Ericssonは同社の「5G Things Summit」に先立って公開した新たなレポート「Connecting American enterprises to the 5G innovation platform」(米国企業における5Gイノベーションプラットフォームへの接続)に、「米国企業にとって2022年は、5Gがもたらす機会を水平型ビジネス基盤の一部として活用するための重要な時期になる。そう考えるに足る確固たる理由がある」と記している。
このレポートでは、5Gネットワークの速やかな活用に向けて米国企業が取り得る6つの行動が挙げられている。Ericssonによると、これらはさまざまな業界での大規模展開に向けた機会になっているという。

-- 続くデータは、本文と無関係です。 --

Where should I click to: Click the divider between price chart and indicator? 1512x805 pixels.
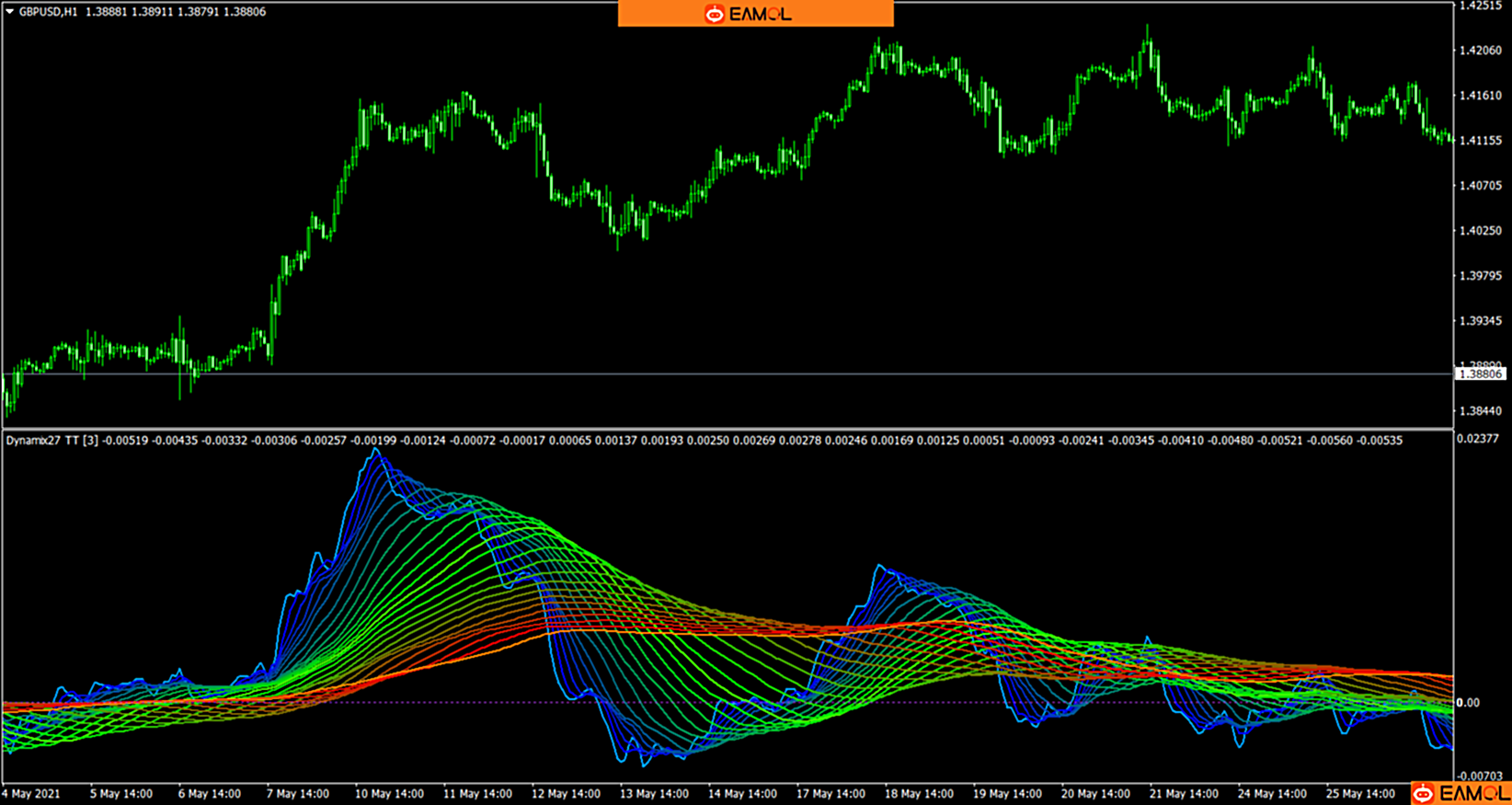point(727,429)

誰もが利用できる5Gベースのパーソナルコミュニケーションの実現
まずは分かりやすいところからだ。企業はワークフォース全体に5G対応スマートフォンを支給し、従業員がモダンなコミュニケーション環境や新たな生産性アプリケーションを大いに活用できるようにするべきだ。
同レポートには「法人におけるスマートフォンの平均使用年数が2.52年であることを考えると、2022年に5G対応スマートフォンに切り替えなければ、2025年まで旧来のテクノロジーによる制約を強いられる可能性がある」と記されている。

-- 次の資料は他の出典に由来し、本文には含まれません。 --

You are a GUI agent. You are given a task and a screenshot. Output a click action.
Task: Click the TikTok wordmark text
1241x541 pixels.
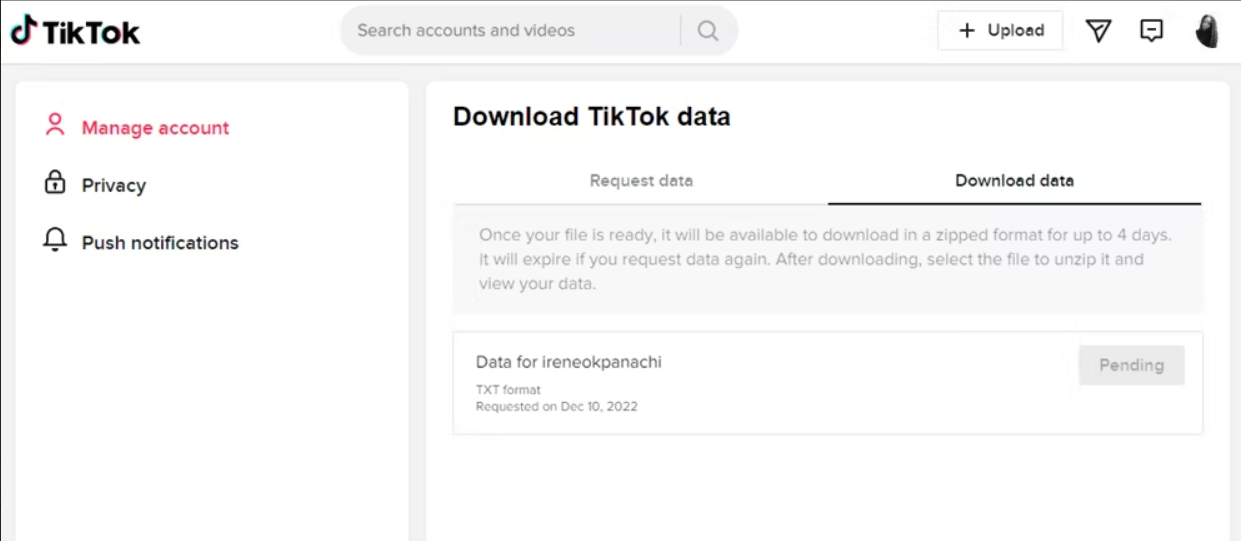[x=91, y=32]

5Gのホットスポットと固定無線アクセスによるリモートワーク接続の保証
5Gのホットスポットと固定無線アクセスの活用により、光ファイバーが敷設されていない場所で働く従業員を含む、各地で働くワークフォースをサポートできるようになる。
Ericssonによると、2020年時点で光ファイバーによるブロードバンド接続を利用できる米国人の割合は16.4%にすぎないという。また、新型コロナウイルス感染症(COVID-19)のパンデミック発生から9カ月が経過した時点で、米国のワークフォースの42%近くはリモートで作業していた。これら従業員のうち、3600万人以上は2025年になっても完全なリモート勤務を続けているだろう。